#### Exercise requirements
Once you find the line with "This screenshot has height=1453, width=2576." in the data that follows, repeat it and every line after it exactly, through the line with "The height and width of the screenshot is (1203, 1960).".

--------------------------------------------------

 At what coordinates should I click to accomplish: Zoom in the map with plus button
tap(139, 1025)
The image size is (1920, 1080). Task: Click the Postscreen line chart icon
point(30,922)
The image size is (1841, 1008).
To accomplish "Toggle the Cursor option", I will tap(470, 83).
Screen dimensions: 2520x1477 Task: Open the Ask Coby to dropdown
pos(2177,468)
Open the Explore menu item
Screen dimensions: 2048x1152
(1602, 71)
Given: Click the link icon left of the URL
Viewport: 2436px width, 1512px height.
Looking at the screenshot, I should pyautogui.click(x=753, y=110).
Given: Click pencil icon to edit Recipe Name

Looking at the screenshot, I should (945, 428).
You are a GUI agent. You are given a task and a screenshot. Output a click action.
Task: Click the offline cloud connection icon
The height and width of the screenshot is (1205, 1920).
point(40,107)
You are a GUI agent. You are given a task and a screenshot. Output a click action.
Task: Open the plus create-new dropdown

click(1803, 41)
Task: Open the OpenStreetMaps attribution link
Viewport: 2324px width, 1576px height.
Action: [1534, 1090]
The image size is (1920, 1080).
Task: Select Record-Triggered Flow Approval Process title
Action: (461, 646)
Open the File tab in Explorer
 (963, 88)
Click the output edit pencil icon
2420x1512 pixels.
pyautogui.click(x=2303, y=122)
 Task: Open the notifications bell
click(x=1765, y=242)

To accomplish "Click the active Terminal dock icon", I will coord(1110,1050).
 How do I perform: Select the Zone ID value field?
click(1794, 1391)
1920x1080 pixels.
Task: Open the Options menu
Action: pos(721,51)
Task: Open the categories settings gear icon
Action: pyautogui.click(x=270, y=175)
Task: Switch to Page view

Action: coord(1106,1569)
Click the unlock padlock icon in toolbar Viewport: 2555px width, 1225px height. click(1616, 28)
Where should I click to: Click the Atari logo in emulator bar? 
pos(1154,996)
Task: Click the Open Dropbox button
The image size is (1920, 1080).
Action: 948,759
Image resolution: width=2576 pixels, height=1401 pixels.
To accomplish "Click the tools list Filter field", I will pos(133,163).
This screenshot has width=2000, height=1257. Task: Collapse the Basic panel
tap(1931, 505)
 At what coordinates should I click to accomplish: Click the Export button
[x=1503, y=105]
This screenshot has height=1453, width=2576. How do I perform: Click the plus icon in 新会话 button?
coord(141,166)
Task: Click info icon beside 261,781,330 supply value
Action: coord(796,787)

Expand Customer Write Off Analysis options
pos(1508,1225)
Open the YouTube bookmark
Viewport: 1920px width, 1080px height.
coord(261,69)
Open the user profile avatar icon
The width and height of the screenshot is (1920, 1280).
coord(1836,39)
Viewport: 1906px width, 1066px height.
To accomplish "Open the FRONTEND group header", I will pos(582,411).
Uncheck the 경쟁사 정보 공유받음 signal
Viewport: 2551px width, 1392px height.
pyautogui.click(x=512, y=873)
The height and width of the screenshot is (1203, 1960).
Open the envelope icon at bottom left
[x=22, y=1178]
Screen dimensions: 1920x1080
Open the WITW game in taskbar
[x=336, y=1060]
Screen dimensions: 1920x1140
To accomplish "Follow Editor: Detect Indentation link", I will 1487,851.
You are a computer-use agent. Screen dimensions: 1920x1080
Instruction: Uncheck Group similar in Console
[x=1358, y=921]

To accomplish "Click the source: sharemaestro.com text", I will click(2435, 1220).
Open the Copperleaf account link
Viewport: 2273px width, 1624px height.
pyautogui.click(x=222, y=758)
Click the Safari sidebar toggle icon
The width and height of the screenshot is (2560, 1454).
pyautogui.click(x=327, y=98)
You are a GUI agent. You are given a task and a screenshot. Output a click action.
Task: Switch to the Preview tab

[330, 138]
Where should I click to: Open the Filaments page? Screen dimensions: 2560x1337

--------------------------------------------------

#### Task solution
This screenshot has height=1453, width=2576. How do I perform: Click the plus icon in 新会话 button?
coord(141,166)
Task: Click info icon beside 261,781,330 supply value
Action: coord(796,787)

Expand Customer Write Off Analysis options
pos(1508,1225)
Open the YouTube bookmark
Viewport: 1920px width, 1080px height.
coord(261,69)
Open the user profile avatar icon
The width and height of the screenshot is (1920, 1280).
coord(1836,39)
Viewport: 1906px width, 1066px height.
To accomplish "Open the FRONTEND group header", I will pos(582,411).
Uncheck the 경쟁사 정보 공유받음 signal
Viewport: 2551px width, 1392px height.
pyautogui.click(x=512, y=873)
The height and width of the screenshot is (1203, 1960).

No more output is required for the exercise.